- **DESCRIPTION OF THE TASK**:
Rewrite the lines starting at the one that contains "Select Reply from the message menu" and ending after the one that contains "tap(290, 92)", swapping "message" for "conversation" and changing nothing else. Omit the pictures from your answer.

Start of SOURCE RECORDS

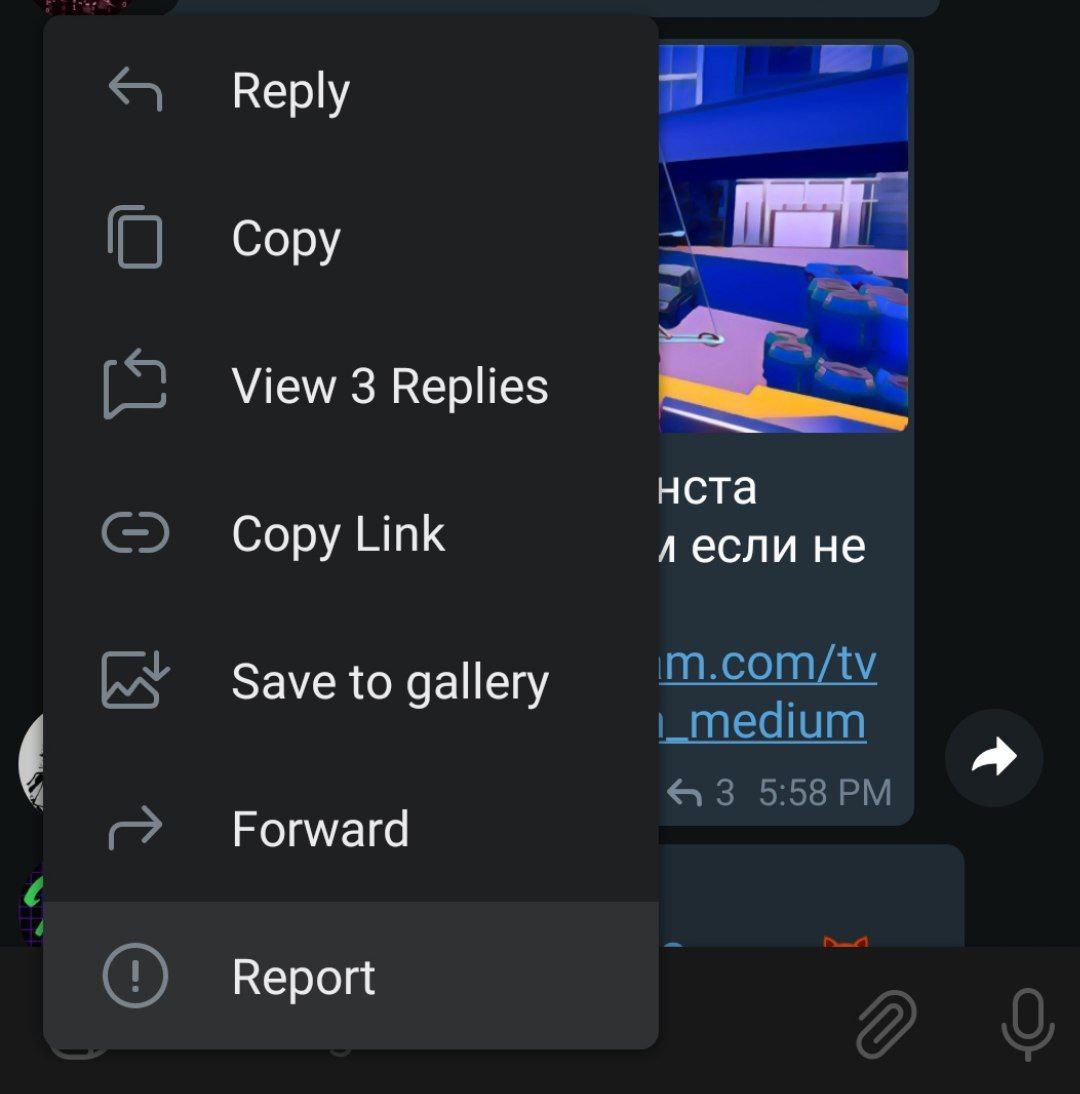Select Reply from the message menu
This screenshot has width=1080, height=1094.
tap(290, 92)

End of SOURCE RECORDS
Start of SOURCE RECORDS

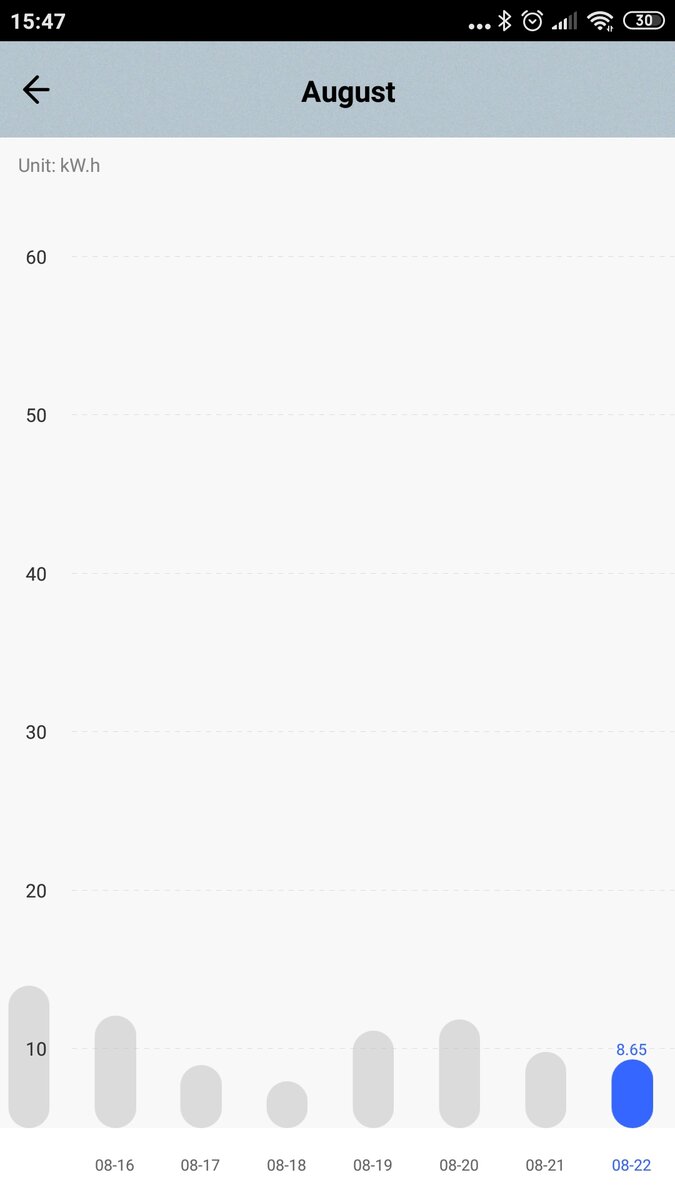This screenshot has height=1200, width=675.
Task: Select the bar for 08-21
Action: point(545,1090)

End of SOURCE RECORDS

- **ANSWER TO THIS EXERCISE**:
Select Reply from the conversation menu
This screenshot has width=1080, height=1094.
tap(290, 92)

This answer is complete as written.